### SECCIÓN DEL DOCUMENTO
--------

El argentino René Lavand, uno de los mejores magos de todos los tiempos, maestro de maestros, creador de un estilo único, está de cumpleaños. Hoy cumple 82 años de edad, 50 de ellos dedicados a engrandecer el arte de la magia.

Una excusa más para expresar la admiración ante este grande de la magia. Él creó la Lentidigitación y es el responsable de la la belleza del asombro y la belleza de lo simple. A continuación dos grandes lecciones:

Uno:

La vida me enseñó que el futuro se construye; sólo uno mismo puede escribirlo, y se escribe con sudor y lágrimas. por cierto… no está escrito… y nadie puede leerlo: ni en las cartas, ni en las hojas de té, ni en ninguna parte. Sería muy cómodo “llegar a ser alguien” porque así está escrito y no porque uno lo ha logrado.

Y dos:

Lo primero que debemos aprender es a aprender. En la vida y en lo mío…
Discernir sobre las cosas que realmente valen y apartar, a veces hasta despreciar, aquello que no vale. por esta razón, siempre he dicho a mis alumnos que no es cuestión de acumular ideas y juegos en la cabeza, hecho que podría ayudar a que se les catalogase  como simples memoristas.

--------

Por favor, repite al pie de la letra el pasaje del texto sobre René Lavand que va desde "Una excusa más" hasta "lo ha logrado.".

--------

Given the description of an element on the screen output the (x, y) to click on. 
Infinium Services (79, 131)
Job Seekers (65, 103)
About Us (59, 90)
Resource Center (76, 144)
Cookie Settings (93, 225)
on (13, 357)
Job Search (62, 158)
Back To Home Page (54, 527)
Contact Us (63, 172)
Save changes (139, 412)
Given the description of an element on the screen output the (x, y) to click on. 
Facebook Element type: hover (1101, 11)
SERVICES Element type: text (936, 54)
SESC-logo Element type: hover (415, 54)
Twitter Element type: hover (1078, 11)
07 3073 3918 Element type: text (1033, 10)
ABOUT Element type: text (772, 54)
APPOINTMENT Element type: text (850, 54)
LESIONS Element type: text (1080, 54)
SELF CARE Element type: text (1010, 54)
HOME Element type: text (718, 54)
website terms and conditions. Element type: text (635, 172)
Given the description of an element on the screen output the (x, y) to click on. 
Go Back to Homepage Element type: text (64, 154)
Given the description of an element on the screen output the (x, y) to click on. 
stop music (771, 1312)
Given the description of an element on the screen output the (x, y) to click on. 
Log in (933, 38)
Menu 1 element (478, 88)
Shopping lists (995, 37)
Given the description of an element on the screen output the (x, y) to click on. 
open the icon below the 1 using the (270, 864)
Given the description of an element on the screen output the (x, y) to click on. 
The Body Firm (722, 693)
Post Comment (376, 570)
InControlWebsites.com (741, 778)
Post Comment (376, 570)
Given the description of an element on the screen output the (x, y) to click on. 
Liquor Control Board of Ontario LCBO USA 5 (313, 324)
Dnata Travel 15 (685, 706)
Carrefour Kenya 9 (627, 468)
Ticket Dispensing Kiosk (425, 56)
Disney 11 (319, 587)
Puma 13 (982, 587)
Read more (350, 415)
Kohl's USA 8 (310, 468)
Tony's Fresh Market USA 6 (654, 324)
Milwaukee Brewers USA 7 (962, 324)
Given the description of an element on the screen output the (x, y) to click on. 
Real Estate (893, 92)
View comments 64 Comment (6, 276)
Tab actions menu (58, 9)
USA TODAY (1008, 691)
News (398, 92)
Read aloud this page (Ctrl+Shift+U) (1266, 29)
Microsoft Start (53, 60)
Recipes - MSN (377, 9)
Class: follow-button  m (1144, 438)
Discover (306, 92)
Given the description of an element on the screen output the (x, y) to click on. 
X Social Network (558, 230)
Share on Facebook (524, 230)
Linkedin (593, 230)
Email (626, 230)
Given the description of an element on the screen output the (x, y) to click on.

--------

### SOLUCIÓN DEL EJERCICIO
Una excusa más para expresar la admiración ante este grande de la magia. Él creó la Lentidigitación y es el responsable de la la belleza del asombro y la belleza de lo simple. A continuación dos grandes lecciones:

Uno:

La vida me enseñó que el futuro se construye; sólo uno mismo puede escribirlo, y se escribe con sudor y lágrimas. por cierto… no está escrito… y nadie puede leerlo: ni en las cartas, ni en las hojas de té, ni en ninguna parte. Sería muy cómodo “llegar a ser alguien” porque así está escrito y no porque uno lo ha logrado.